Technisch basiert die Terra Blockchain (Cosmos) auf einem Delegated-Proof-of-Stake Model, bei dem jeweils 100 Top Validatoren die Transaktionen verarbeiten. Ein Top Validator entsteht, wenn ausreichend Terra-User die systemeigene Währung LUNA beim Validator hinterlegt haben. Die Top Validatoren setzen sich also aus dem höchsten angelegten Kundenvermögen (inkl. dem eigenen Anteil) in LUNA zusammen. Damit ist Terra bei der Transaktionsbestätigung bloss halb so schnell wie etwa die Binance Smart Chain (5 - 6 Sekunden ggü. 3 Sekunden). Dafür liegt die Blockchain in den Punkten Dezentralisierung und Sicherheit weit vorne.

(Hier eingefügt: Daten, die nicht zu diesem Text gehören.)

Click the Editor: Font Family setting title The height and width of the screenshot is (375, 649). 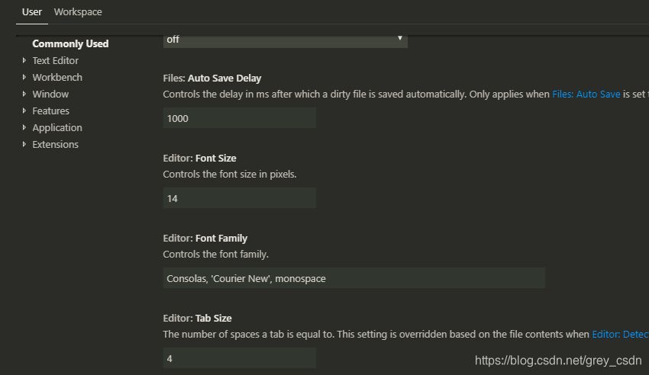click(205, 239)
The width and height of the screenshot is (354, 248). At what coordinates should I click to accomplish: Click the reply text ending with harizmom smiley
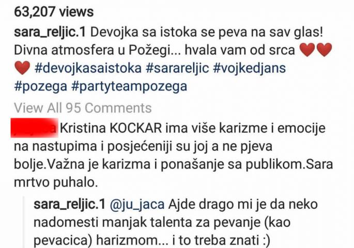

Analog zum EIP von Ethereum gibt es bei Terra die TIPs (Terra Improvement Proposals), welche die Governance des Protokolls steuern. Interessant ist hierbei, dass die eigene Währung LUNA die Wechselkursbindung (“currency peg”) des hauseigenen Stablecoins UST (US Dollar by Terra) steuert. LUNA wird hier strategisch dazu eingesetzt, bei einem Ungleichgewicht des Wechselkurses von UST / USD korrigierend einzugreifen und die Wechselkursbindung stabil zu halten.

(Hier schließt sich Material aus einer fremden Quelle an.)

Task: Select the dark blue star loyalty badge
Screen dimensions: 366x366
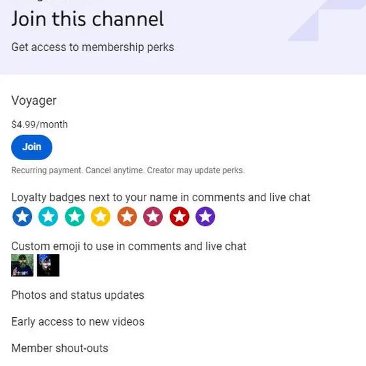Action: coord(22,216)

Ganz gleich ob kleine, mittlere oder grössere Krypto-Investoren und unabhängig des eigenen Know-Hows ist Terra ein idealer Einstieg für Krypto-Investitionen. Bereits heute stellt das Protokoll eine dezentralisierte Tauschbörse (Terra Swap), synthetische Aktien (Mirror), sowie Kredite (Anchor) und Anleihen (Anchor) zur Verfügung. Letztere ergeben sogar um die 20% pro Jahr fix.

Weitere DeFi-Blockchains

Neben den oben erwähnten Blockchains gibt es natürlich noch eine Reihe weiterer Blockchains mit DeFi-Projekten, mit denen der Clevere Krypto-Investor Geld verdienen kann. Die Qualität der Projekte und die Komplexität der Nutzung sind jedoch aus unserer Sicht nicht wirklich geeignet für den Anfänger. Zusätzlich haben andere Blockchains schlichtweg einen anderen Fokus, sodass DeFi eher in den Hintergrund rückt. So ist Tron beispielsweise mehrheitlich auf Spiele und Online-Wetten ausgelegt, was natürlich einen starken Einfluss auf die entstehenden Projekte hat.

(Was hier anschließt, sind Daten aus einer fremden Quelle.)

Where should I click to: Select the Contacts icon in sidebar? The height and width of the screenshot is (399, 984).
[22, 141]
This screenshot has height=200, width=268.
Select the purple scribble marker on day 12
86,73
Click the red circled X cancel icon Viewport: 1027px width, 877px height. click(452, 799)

Zukünftige DeFi-Blockchains

Sicherlich nennenswert sind hier Cardano und Polkadot. Es handelt sich bei beiden Blockchains um Projekte ehemaliger Mitgründer von Ethereum, namentlich Charles Hoskinson (Cardano) und Galvin Wood (Polkadot). Zusätzlich könnten Projekte wie IOST, WAX, ThunderCore, FLOW u.a. in Zukunft vielversprechend sein. Auch Layer 2-Lösungen, die als Neben-Blockchains aufgebaut werden wie Polygon und xDai werden DeFi-Funktionalitäten anbieten und auf den Vorzügen von Ethereum aufbauen.

Auf Kryptoneuling.ch werden wir das DeFi-Geschehen natürlich weiterhin beobachten und darüber berichten. Denn eines ist sicher: Wir wollen das Wissen über Decentralized Finance öffentlich zugänglich machen – welche Blockchain sich hierfür am besten eignen wird, bleibt abzuwarten.